___ TEXT BLOCK ___

At the summary judgment stage, a court cannot merely rely on the allegations in a plaintiff's complaint to establish standing; rather, "[t]o defend against summary judgment for lack of standing, a plaintiff `must set forth by affidavit or other evidence specific facts' supporting standing, as is generally required under Rule 56." NRDC, Inc. v. U.S. FDA, 710 F.3d 71, 79 (2d Cir. —); see also Access 4 All, Inc. v. Trump Int'l Hotel & Tower Condo., 458 F.Supp.2d 160, 167 (S.D.N.Y. 2006) ("[A]t the summary judgment stage the plaintiff[] need not establish that [he] in fact ha[s] standing, but only that there is a genuine question of material fact as to the standing elements.") (quotation marks omitted).
To satisfy constitutional standing requirements, there must be (1) a concrete and particularized, actual or imminent injury in fact to the plaintiff ("injury in fact"), (2) a causal connection between that injury and the defendant's conduct, and (3) redressability of that injury by a favorable decision. See Lujan v. Defenders of Wildlife, 504 U.S. 555, 560-61 (1992); see also Warth v. Seldin, 422 U.S. 490, 499 (1975) ("A federal court's jurisdiction [] can be invoked only when the plaintiff himself has suffered some threatened or actual injury resulting from the putatively illegal action. . . .") (quotation marks omitted) (emphasis added). The parties' dispute in the instant motion concerns only the first element, injury in fact.
Defendant argues that Spokeo represented a sea change in standing jurisprudence, and that the holding articulated in that case renders Plaintiff unable to pursue his RESPA claims, because he has failed to demonstrate a concrete and particularized injury in fact, and therefore lacks standing. (See Dkt. 423.) While the Court disagrees with Defendant's overly expansive reading of Spokeo, the Court nevertheless recognizes that the Supreme Court's decision in Spokeo clarifies what is required to demonstrate standing in the context of bare procedural statutory violations, such as the ones Plaintiff asserts here under Section 2605(b) and (c) of RESPA, with respect to the "Hello" and "Goodbye" letters. Applying Spokeo's clarified standard, the Court finds that Plaintiff has failed to demonstrate standing to bring those claims.
In Spokeo, Plaintiff Thomas Robins sued Spokeo, a people search engine company, for allegedly disseminating inaccurate information about Robins. Robins alleged that this dissemination of inaccurate information violated the Fair Credit Reporting Act ("FCRA").
The Supreme Court vacated the Ninth Circuit's decision, holding that the Circuit's "analysis was incomplete," because "the injury in fact requirement [of standing] requires a plaintiff to allege an injury that is both `concrete and particularized,'" and the Circuit had failed to address the concreteness prong. Id. at 1545 (emphasis in original). The Court explained that, while particularity requires that the injury "affect the plaintiff in a personal and individual way," concreteness requires that the injury "be `de facto'; that is, it must actually exist." Id. at 1548 (quotation marks omitted). The case was remanded to the Circuit so that it could analyze both aspects of the injury in fact requirement. Id. at 1545.

___

• TASKS:
- 1) Summarize the passage on standing in two sentences.
- 2) In the passage on standing, which statute did Robins allege Spokeo violated?
The rows that come next aren't needed here.

___ RECORDS SHOWN ___

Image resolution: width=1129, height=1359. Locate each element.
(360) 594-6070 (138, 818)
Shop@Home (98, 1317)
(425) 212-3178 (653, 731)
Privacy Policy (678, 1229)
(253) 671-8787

___

• PER-TASK OUTPUTS:
- 1) At summary judgment, a plaintiff must support standing with specific facts shown by affidavit or other evidence, and constitutional standing requires an injury in fact, a causal link to the defendant's conduct, and redressability. Applying Spokeo, which held that an injury in fact must be both concrete and particularized, the Court finds that Plaintiff has not shown standing for his RESPA claims concerning the "Hello" and "Goodbye" letters.

- 2) The Fair Credit Reporting Act (FCRA).